Une série spin-off risque toujours de souffrir de la comparaison avec la série originale. Et comme Breaking Bad est sans doute une des meilleures séries de l’histoire des séries, le risque était grand pour Better Call Saul. Mais Vince Gilligan et Peter Gould, les créateurs de la série, réussissent l’exploit de faire un spin-off (presque) aussi bon que la série d’origine (pour moi, Breaking Bad reste insurpassable…), à tel point que les deux deviennent indissociables et devraient plutôt être considérées comme un diptyque incontournable. 

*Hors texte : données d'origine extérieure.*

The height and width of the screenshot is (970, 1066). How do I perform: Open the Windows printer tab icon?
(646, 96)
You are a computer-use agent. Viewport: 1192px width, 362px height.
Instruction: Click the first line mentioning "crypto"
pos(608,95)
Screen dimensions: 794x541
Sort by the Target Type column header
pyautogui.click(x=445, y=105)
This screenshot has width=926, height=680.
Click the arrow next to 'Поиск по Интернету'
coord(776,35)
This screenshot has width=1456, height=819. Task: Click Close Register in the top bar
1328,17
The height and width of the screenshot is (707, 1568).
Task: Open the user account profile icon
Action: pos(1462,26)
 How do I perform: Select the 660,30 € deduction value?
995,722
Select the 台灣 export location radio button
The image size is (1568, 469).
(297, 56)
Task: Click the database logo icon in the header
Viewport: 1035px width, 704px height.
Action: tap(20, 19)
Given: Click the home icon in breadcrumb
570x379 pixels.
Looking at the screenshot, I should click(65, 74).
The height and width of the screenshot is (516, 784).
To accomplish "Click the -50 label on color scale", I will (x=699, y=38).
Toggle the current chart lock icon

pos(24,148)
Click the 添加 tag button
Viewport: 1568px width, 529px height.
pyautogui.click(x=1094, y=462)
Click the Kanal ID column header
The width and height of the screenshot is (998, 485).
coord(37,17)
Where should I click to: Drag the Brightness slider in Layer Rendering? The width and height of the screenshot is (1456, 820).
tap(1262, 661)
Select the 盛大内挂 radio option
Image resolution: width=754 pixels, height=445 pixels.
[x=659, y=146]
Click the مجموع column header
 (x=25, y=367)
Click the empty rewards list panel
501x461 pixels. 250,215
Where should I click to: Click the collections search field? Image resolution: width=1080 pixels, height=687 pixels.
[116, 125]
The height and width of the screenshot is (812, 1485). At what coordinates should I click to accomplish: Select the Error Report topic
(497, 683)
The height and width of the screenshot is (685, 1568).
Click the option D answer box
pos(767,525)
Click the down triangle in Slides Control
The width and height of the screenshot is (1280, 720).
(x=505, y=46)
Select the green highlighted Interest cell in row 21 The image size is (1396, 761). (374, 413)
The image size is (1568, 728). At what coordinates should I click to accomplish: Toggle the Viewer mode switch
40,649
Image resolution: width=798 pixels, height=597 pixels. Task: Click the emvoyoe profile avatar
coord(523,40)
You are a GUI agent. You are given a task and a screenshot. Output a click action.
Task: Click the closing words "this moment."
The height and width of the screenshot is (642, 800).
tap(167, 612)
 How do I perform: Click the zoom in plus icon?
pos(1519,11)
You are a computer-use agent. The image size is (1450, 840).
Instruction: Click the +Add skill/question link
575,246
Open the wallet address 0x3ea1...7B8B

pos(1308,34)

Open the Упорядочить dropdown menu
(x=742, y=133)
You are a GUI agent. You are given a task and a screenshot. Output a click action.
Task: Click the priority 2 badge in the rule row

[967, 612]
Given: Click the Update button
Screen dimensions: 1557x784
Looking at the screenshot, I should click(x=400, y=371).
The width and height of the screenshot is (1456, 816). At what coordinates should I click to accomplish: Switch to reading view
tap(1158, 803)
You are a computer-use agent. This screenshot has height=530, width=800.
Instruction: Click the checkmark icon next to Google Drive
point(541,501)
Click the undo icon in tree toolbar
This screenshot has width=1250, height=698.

Il y a une proximité évidente entre les deux séries. Un storytelling toujours aussi maîtrisé, des personnages hauts en couleur et un ton si particulier, avec un mélange détonnant de cynisme, d’humour noir, de franche comédie qui bascule parfois dans le drame. Breaking Bad / Better Call Saul est en réalité un conte moral qui explore les parts sombres du cœur humain, tout en cherchant à comprendre les aspirations profondes et les mécanismes qui peuvent pousser des gens ordinaires à devenir des monstres ou des crapules. On retrouve dans les deux séries des thèmes similaires comme le besoin de revanche et le sentiment d’injustice qui se transforment petit à petit en spirale de la vengeance, ou le pouvoir corrupteur, dans tous les sens du terme, de l’argent, et dans les deux cas, aussi, des histoires de famille compliquées… et une histoire d’amour. Les deux séries parviennent à raconter la vie et l’évolution de ses anti-héros en gardant de l’empathie pour eux, alors même qu’ils deviennent des personnages que l’on devrait détester. C’est ce jeu d’ombre et de lumière qui fait toute la saveur du diptyque.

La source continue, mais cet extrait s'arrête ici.